Wendy Ramshaw was an innovator who worked across mediums — ceramics, jewelry, sculpture. And she invented stacking rings — she even won an award for them in 1972. She began making paper jewelry in the 1960s for fashion designer Mary Quant, long before ‘contemporary’ jewelry took hold of our imaginations.

“Breaking down the barriers between jewelry and sculpture with her famed ring sets, she also designed the Gates to Hyde Park in London, among other famous ventures. She was honored by the Queen twice, the recipient of both a CBE and an OCE [Officer of the Order of the British Empire].”

Sophia Vari

Sophia Vari achieved international acclaim first as a sculptor. Such artists do not necessarily make good jewelers. Yet Vari’s jewels, created by hand in gold, silver, ebony and other materials, have an archaic quality, simultaneously geometric and abstract, and tell mythic tales.

“Just as her monumental sculptures change the conversation in public spaces where they are installed, her jewelry — its form, composition, material, color and cultural influences — wholly engages the wearer.”

Elsa Peretti

Elsa Peretti for Tiffany & Co. 18-karat gold Capricorn zodiac cuff, 1982
Elsa Peretti for Tiffany & Co. 18-karat gold Capricorn zodiac cuff, 1982

“One of Tiffany’s most successful design partners, Elsa Peretti began her career not as a designer but as a model in New York (her best friend was Halston).

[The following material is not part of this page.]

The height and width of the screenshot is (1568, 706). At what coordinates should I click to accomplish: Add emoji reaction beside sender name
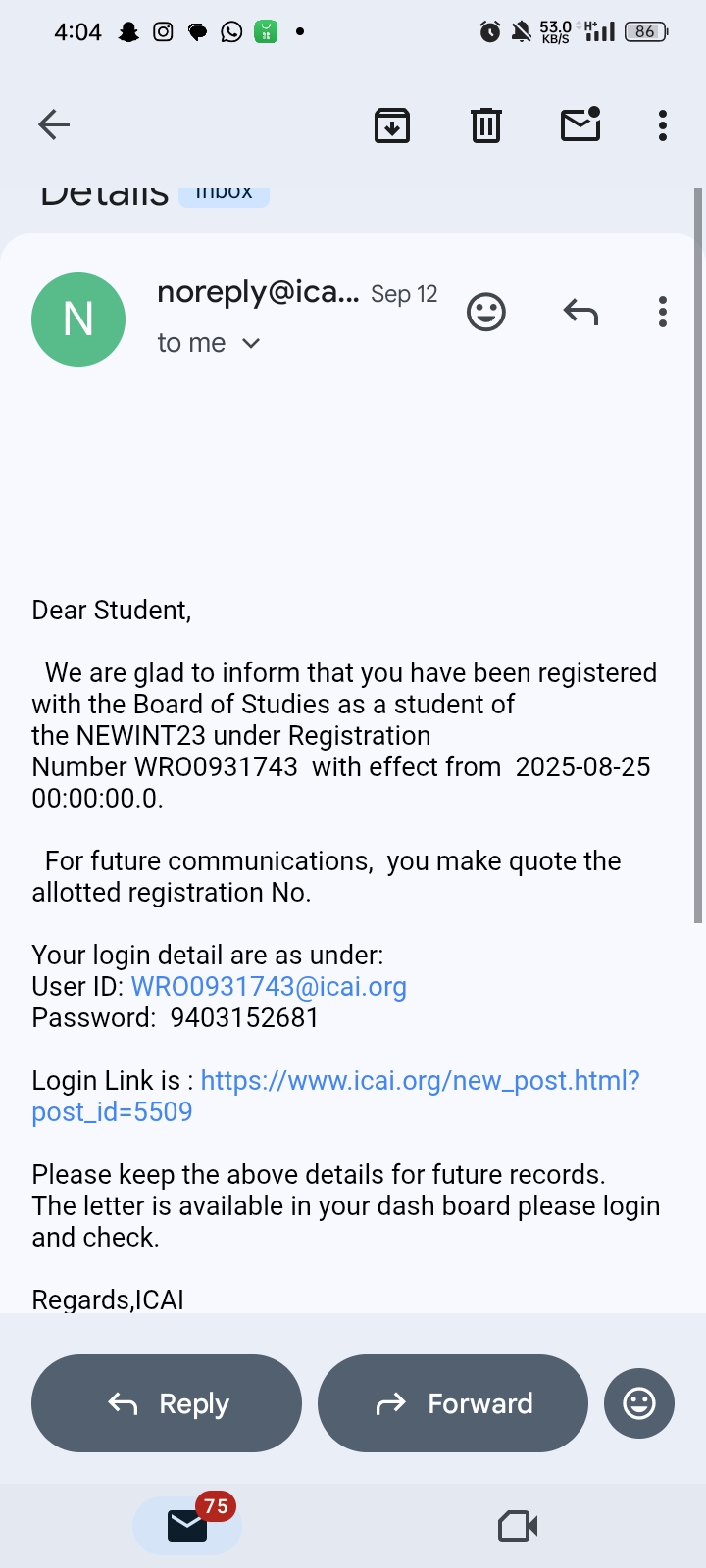click(486, 313)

Wealthy herself, she designed for the 1970s working woman, who had a new kind of day-to-night lifestyle that demanded modern jewelry designs, not only in gold but also in silver.

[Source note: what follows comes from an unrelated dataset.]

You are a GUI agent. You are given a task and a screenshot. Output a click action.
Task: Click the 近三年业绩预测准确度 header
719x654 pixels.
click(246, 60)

“Among her most iconic designs for the American jewelry house is her Bone cuff, famously donned by Hollywood stars such as Liza Minnelli and Sophia Loren; the Diamonds by the Yard series; and her Scorpion and Snake collections.”

Barbara Cartlidge

“Arguably the most influential gallerist of 1960s and 1970s London, Barbara Cartlidge was an artist jeweler who also helped start and guide the careers of countless artists and jewelers, including David Watkins, Ramshaw and Flöckinge.

“In 1971, she cofounded Electrum Gallery as a space for budding contemporary art jewelers to show their work. Electrum placed Cartlidge and the artist jewelers she represented on the map, making London a key destination in the art-jewelry world.”